A model for the mechanical behaviour of the railway track in the lateral plane

This paper deals with a mechanical model for the analysis of the railway track behaviour built by exploiting the periodicity of the track-structure. The starting point of this study are the inner forces transferring modes. They have been determined by the unit principal vectors analysis of the base cell transfer matrix. The main outcome on bending moments is that they are transferred through the track without deforming the sleepers and fasteners and are composed of two parts: the first one, referred as primary bending moment, is generated by the couple of axial forces acting on each nodal section while the second is due to the curvature changes of the rails.
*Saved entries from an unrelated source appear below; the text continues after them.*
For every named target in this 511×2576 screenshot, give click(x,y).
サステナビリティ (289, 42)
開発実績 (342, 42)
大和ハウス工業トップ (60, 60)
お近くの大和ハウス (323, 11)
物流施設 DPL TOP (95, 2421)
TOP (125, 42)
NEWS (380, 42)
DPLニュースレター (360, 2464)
Shear forces are engendered by two independent mechanisms that are associated respectively with the unit changes of the total and primary bending moments. The constitutive properties of the equivalent medium are derived by an averaging and limiting process of the transferring modes strain energies, avoiding any a priori assumption on the kinematics of the substitute medium. Finally, the equilibrium equations are achieved by the virtual work principle. The proposed model is able to reproduce accurately the track behaviour in transferring its inner forces. However, solutions that are equilibrated but not kinematically admissible are obtained from it when transversal loads are applied. In additions, only boundary conditions compatibles with the track transferring modes can be satisfied. This inconsistency is eliminated by superposition of some corrective deformed shapes. These are derived by the eigenvectors of the transfer matrix pertaining to self-equilibrated systems of bending moments decaying along the track. The application field of the proposed track model is also discussed, and the results of a validation study carried out by F.E. analysis are finally presented.